Paru en 1964 chez Garzanti dans deux versions successives, Poesia in forma di rosa est l’un des recueils les plus célèbres de Pier Paolo Pasolini (1922-1975), demeuré inédit en français. Lacune réparée aujourd’hui grâce à l’éditeur-traducteur René de Ceccatty, et dans une édition bilingue.
En 1964, Pasolini a dépassé la quarantaine. Il lui reste encore onze ans à vivre. Il est au sommet de sa gloire sulfureuse, amorcée dès son premier roman, Les ragazzi, paru en 1955 et poursuivi pour "obscénité". Il est aussi l’auteur, entre autres, d’un recueil de poèmes engagés, Les cendres de Gramsci (1957), et s’est lancé, en 1961, dans le cinéma, avec Accattone.
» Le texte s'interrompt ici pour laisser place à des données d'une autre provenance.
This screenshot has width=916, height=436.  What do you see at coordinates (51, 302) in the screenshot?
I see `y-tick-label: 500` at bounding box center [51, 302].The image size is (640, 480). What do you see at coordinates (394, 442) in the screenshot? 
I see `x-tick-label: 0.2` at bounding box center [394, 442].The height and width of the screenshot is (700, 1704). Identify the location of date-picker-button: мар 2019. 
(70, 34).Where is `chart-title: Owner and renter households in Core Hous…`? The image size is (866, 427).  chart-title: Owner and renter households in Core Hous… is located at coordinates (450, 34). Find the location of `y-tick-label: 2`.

Considéré comme l’enfant terrible d’une Italie en mal de repères et de valeurs, déjà, tentant de concilier dans sa pensée le catholicisme et le marxisme, revendiquant son statut d’homosexuel tout en se vivant comme un paria, Pasolini va devenir une superstar cette même année 1964 avec son Evangile selon saint Matthieu.
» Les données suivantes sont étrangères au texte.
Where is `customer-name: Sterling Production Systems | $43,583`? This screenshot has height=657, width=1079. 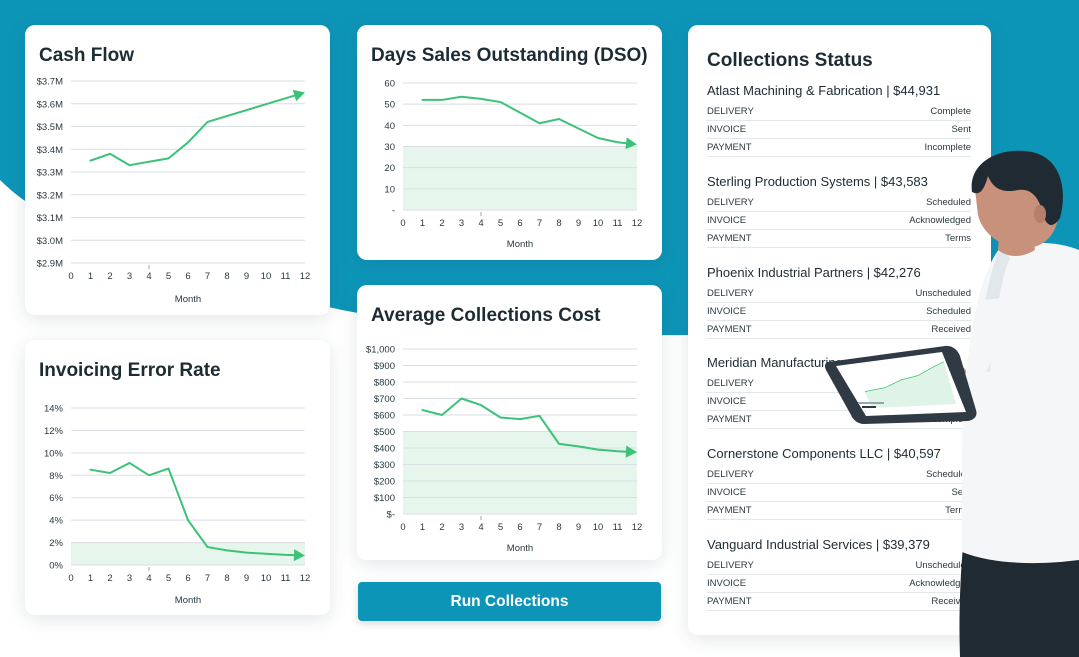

De tout cela, l’inspiration très diverse de Poésie en forme de rose porte témoignage, où se mêlent journal intime, chant politique ou carnets de voyage.
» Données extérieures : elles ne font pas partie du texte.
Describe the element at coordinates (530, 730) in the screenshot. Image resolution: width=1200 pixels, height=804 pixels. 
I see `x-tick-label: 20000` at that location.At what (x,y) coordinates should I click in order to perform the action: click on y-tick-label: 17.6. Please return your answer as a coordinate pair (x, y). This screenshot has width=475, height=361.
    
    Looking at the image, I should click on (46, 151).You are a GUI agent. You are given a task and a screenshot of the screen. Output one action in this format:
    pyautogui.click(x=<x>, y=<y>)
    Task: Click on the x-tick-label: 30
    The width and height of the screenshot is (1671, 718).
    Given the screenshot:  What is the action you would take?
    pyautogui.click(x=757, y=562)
Dès les années 1960, Pasolini avait commencé de voyager en Inde et en Afrique en compagnie du couple terrible de ses amis Moravia et Elsa Morante. Ici, il va être question d’Israël, où il projetait de tourner son Evangile avant de préférer finalement l’Italie, et de la Guinée, où il voulait tourner un autre film, Père sauvage, projet abandonné. Les deux pays lui ont inspiré quelques beaux textes, comme ce "Bord de mer" israélien : "Un silence comme dans les villes du nord de l’Italie./Voici les garçons en jeans, couleur charogne,/et des tee-shirts blancs, moulants,/sales, ils marchent le long des parapets/- comme des Algériens condamnés à mort."
Sosies prémonitoires de ceux qui, dans la nuit du 1er novembre 1975, massacreront le poète, dans des circonstances mal élucidées : crime crapuleux, relation sexuelle qui a dégénéré, ou crime politique ? Pasolini a eu la mort tragique, caravagesque, qu’il pressentait depuis longtemps. J.-C. P.